I made a new Temp folder on C drive and change the system variable TMP to "C:/TEMP". Recompiled the program and Voilà no errors!

Upvotes: 1

VonC
VonC

Reputation: 1328172

You could also check the rights associated with c:\temp and c:\temp\sys (if sys does exist outside the compilation session)

cacls c:\temp

Also, (as suggested here), try setting the compiler flag -Bd under advanced options and inspect the arguments into the compiler. Maybe you meant to specify a path and end up compiling a non-existant file ?

Upvotes: 1

Blizz
Blizz

Reputation: 8408

And if that doesn't help, check if your TMP environment setting doesn't end with a semicolon for example. It should be a fully qualified path as well, not relative.
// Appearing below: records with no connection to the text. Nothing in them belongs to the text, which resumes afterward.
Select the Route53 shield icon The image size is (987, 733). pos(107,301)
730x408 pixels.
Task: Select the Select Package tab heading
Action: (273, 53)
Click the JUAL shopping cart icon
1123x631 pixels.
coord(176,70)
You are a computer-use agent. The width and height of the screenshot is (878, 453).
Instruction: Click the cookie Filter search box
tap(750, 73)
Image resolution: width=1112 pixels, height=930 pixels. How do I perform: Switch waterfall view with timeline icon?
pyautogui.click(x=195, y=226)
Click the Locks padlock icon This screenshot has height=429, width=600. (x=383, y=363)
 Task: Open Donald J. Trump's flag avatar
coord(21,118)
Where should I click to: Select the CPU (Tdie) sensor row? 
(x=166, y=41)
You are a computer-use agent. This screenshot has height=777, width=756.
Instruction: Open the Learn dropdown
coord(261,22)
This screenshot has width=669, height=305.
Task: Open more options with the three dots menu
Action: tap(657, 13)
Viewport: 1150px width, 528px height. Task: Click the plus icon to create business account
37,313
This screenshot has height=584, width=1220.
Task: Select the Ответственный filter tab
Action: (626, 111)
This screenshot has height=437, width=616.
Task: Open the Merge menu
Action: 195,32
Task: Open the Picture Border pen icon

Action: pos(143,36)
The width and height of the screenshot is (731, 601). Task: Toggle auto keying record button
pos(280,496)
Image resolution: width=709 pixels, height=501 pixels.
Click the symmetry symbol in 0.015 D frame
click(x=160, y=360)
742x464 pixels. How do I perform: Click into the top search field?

Edit: I found a topic on the internet about it and there it is said that if you attempt to include a directory instead of a file you can trigger that very same error.

I assume you already verified this, but does the actual C:\Temp\SYS folder have the correct permissions (ie allow all users to read/write files in it)?

Upvotes: 2

krosenvold
krosenvold

Reputation: 77201

I seem to remember from somewhere deep down memory lane that deleting the temporary files created by visual studio for the project fixes this issue (until it pops up again).

The temporary files have the same name as your project. (There may also be something VC/VS related in your home directory if that does not help.)